Ele indica a importância do centro para poder integrar os militantes com outras organizações, para “diminuir o sectarismo e as divergências que só podem ser superadas no processo através de um encaminhamento conjunto”. Como indicou Green, as avaliações também davam a falsa ideia de invencibilidade
O comandante da operação guerrilheira fizera sua avaliação menos de um mês após escapar ao cerco, e é improvável que tivesse informações precisas sobre a real quantidade de tropas enviadas para capturá-lo.
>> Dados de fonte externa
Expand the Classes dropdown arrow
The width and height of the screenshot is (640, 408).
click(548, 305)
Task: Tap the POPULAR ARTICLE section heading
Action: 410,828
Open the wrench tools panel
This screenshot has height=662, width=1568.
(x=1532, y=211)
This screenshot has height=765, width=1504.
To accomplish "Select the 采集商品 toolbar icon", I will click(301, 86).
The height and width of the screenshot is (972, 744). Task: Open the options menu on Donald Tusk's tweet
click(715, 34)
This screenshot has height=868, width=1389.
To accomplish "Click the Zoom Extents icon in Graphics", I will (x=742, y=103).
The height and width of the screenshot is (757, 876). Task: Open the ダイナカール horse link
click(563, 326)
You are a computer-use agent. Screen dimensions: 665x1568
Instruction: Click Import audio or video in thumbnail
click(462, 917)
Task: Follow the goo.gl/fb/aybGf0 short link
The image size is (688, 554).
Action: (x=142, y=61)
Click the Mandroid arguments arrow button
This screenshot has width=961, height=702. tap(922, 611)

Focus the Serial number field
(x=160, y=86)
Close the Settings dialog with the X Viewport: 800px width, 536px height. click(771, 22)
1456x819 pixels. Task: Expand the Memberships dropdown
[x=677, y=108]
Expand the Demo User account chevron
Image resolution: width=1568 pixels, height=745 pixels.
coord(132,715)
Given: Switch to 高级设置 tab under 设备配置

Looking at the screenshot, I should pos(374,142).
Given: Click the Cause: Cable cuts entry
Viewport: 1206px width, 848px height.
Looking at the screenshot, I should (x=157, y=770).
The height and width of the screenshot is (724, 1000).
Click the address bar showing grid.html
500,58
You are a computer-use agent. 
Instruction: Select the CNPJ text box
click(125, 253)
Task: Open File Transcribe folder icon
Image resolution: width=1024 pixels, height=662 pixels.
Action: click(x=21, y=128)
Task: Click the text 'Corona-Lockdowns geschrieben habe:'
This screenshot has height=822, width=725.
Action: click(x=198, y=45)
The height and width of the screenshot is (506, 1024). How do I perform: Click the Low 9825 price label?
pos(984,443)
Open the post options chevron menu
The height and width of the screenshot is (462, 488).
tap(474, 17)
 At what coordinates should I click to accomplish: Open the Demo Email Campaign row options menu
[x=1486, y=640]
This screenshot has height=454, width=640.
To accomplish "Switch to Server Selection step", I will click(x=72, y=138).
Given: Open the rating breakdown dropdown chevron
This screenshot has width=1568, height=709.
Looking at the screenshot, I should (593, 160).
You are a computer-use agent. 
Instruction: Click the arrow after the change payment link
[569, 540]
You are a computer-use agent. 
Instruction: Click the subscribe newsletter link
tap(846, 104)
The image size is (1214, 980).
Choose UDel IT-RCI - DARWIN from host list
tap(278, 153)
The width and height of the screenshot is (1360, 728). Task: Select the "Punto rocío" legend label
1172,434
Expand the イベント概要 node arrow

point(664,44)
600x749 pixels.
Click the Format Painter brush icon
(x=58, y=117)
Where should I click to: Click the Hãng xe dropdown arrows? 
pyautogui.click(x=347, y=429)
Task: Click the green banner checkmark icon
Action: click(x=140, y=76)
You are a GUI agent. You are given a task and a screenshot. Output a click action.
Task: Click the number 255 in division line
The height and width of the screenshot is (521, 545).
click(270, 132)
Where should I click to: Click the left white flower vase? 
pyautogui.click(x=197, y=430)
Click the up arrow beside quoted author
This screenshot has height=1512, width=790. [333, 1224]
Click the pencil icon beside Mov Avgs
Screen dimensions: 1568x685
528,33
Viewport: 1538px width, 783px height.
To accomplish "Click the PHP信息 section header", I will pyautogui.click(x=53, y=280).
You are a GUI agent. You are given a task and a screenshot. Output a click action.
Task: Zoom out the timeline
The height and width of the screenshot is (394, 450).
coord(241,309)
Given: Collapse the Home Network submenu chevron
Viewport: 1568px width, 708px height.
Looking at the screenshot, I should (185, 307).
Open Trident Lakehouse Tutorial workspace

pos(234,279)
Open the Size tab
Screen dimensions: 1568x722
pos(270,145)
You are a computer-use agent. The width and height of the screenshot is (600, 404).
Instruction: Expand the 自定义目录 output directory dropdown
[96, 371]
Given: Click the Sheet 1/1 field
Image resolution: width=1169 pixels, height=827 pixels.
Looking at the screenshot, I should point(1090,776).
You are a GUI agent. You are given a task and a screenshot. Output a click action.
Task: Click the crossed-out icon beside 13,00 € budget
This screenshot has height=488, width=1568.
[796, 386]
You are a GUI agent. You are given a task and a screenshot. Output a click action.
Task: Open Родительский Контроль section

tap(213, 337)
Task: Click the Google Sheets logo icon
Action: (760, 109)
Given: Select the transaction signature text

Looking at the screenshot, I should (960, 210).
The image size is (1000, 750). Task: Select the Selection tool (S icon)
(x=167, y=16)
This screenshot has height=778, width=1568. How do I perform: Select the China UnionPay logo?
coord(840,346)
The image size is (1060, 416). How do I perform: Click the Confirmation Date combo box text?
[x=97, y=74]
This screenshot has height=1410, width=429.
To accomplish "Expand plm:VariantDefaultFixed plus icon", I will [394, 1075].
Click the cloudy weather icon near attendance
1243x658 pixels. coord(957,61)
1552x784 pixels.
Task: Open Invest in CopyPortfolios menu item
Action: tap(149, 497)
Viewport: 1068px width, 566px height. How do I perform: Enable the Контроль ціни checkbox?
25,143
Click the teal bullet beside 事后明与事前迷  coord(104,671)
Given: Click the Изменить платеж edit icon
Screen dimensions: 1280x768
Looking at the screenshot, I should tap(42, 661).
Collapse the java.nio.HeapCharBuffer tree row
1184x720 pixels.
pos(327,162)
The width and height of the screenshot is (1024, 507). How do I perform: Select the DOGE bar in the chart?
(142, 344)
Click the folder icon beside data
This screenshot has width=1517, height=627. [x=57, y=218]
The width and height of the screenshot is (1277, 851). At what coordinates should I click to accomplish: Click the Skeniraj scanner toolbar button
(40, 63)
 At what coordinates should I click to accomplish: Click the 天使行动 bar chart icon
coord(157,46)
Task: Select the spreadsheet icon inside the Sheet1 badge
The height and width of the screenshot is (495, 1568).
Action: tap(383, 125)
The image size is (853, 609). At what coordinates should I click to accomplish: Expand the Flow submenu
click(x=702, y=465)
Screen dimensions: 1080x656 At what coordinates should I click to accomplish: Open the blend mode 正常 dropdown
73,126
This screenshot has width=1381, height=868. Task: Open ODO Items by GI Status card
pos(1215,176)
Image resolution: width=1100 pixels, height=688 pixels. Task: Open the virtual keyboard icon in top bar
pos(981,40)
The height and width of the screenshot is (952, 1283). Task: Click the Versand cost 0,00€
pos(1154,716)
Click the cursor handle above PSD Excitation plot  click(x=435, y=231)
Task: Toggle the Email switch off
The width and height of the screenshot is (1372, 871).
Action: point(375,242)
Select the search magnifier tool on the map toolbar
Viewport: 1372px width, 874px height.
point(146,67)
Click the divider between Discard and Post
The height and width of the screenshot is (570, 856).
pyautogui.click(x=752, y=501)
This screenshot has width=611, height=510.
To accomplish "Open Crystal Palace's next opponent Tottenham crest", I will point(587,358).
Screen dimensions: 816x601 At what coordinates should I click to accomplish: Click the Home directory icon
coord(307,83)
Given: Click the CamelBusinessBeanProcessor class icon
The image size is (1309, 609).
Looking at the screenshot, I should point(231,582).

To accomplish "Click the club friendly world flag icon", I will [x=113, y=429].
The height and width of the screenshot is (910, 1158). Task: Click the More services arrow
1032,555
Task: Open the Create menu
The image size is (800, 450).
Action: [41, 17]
A estimativa inflada dos números do inimigo fortalecia a ideia de que as guerrilhas poderiam suplantar o Estado (...) reforçou a ideia de que o projeto de guerrilha ainda era viável.21
Dentre os vários processos e documentos disponíveis, há o registro do jovem Ariston Lucena22, que depois de preso levou posteriormente o Exército a encontrar o local onde o Tenentes Mendes fora enterrado, coisa que até hoje não faz o Terrorismo de Estado brasileiro com os Desaparecidos. Há outro elemento importante a ser ressaltado, quanto à forma que o Exército trata os moradores locais quando faz sua incursão. Pessoas presas, submetidas a constrangimento de todo tipo, tratados como coniventes, de forma análoga a que seria feita no caso do Guerrilha do Araguaia. A reportagem da Agência Pública recuperou um pouco desse método:
“Maltrataram” muita gente. “Judiaram” do seu Maneco. Com essas palavras os moradores da Capelinha lembram da atuação do Exército durante o cerco militar que mobilizou quase 3 mil homens para capturar militantes da VPR. “A gente ficou com medo, um pouco. E o pior que ficou com medo que a polícia prendeu a gente, não deixou a
21 GREEN, p. 148. 22 II Ex. CIO, 21/9/1970. Material apreendido na área de treinamento de guerrilha da VPR.